The legend of Cresci does not end here, however. After travelling a short distance with Cresci’s head, the Roman soldier carrying it became exhausted from its inexplicable weight. The head fell to the ground and could not be moved. It was on this spot that Cresci, Ognone and Emptius were buried and afterwards the church built, one of the first in the Mugello.

So far so factual, or at least so far so 'not just invented for the Decameron'. But I think what that gives Boccaccio is plausible deniability on the 'santo cresci in man'. Saint Crescent in the Hollow sounds a bit rude on its own, it sounds a lot more rude if you also introduce a Saint Crescent in the Hand, and if you can have one, why not have both!

■ Provided information:

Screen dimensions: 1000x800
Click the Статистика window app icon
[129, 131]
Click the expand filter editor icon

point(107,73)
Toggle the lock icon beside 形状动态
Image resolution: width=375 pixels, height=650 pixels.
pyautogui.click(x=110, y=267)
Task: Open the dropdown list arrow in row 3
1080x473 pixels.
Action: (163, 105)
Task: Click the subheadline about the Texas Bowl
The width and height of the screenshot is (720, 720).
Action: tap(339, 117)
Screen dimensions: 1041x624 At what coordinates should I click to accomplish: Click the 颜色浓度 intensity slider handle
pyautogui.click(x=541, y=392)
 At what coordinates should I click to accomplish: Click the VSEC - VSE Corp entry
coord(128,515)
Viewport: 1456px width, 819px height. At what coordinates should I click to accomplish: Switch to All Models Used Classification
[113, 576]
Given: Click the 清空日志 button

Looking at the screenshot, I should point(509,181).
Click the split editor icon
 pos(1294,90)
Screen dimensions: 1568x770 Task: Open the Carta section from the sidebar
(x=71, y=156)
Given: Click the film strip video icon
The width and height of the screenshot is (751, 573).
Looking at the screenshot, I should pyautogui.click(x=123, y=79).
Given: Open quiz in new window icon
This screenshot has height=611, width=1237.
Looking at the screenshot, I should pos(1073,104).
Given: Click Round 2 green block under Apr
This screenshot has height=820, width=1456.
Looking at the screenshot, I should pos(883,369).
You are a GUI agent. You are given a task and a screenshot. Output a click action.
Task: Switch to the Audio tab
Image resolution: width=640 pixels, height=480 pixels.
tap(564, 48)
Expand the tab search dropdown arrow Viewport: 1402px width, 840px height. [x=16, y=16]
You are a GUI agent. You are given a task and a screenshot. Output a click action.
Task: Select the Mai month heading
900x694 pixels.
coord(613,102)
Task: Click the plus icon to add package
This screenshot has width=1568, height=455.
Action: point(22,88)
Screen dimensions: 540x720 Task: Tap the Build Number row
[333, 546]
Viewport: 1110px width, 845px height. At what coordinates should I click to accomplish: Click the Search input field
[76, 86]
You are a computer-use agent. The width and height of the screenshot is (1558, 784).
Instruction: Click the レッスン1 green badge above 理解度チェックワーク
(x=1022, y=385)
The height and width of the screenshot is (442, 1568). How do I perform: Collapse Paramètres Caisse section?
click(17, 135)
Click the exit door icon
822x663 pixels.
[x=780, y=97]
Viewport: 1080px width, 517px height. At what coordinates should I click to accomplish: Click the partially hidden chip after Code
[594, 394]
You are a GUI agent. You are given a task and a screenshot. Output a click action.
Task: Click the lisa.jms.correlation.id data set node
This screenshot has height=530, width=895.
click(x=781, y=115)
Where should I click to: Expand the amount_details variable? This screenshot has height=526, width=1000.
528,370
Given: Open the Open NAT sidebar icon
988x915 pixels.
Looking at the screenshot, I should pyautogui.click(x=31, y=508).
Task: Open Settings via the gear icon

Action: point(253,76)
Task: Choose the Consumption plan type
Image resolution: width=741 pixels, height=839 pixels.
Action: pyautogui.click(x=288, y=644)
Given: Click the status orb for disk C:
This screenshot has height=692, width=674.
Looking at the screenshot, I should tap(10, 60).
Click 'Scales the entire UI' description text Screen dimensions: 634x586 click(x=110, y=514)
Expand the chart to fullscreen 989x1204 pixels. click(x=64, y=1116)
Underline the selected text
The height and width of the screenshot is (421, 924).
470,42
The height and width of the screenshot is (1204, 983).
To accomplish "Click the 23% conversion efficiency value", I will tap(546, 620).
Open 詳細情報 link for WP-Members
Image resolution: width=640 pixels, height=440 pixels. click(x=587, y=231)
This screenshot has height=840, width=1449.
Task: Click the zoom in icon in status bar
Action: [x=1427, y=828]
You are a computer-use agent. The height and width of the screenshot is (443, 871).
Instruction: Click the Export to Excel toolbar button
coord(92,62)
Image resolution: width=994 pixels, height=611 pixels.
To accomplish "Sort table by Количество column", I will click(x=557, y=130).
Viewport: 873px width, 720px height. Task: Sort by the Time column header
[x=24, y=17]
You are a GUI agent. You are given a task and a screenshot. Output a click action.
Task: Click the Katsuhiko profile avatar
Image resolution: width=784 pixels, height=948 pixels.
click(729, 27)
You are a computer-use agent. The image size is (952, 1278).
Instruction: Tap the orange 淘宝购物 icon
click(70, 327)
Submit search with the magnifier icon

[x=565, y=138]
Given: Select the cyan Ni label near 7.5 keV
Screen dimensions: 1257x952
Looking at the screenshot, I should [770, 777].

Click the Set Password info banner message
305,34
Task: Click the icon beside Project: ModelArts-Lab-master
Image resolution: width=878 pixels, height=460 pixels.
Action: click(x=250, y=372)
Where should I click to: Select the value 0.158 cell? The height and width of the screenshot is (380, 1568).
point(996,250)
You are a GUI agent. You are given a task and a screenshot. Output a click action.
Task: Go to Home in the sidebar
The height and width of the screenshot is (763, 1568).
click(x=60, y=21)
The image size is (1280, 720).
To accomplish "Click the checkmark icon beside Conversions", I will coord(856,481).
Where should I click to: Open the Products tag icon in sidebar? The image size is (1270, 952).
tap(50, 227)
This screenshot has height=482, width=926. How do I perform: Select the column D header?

■ Short problem A: In the text about the legend of Cresci, translate this sentence into Spanish: "The head fell to the ground and could not be moved."
■ Short problem B: Rewrite the entries from their first line through the line containing "Action: tap(339, 117)", replacing "Screen dimensions" with "Display size" and leaving everything else unchanged. Give only those lines.
The text and the entries are independent materials.

■ Complete response A: La cabeza cayó al suelo y no se pudo mover.

■ Complete response B:
Display size: 1000x800
Click the Статистика window app icon
[129, 131]
Click the expand filter editor icon

point(107,73)
Toggle the lock icon beside 形状动态
Image resolution: width=375 pixels, height=650 pixels.
pyautogui.click(x=110, y=267)
Task: Open the dropdown list arrow in row 3
1080x473 pixels.
Action: (163, 105)
Task: Click the subheadline about the Texas Bowl
The width and height of the screenshot is (720, 720).
Action: tap(339, 117)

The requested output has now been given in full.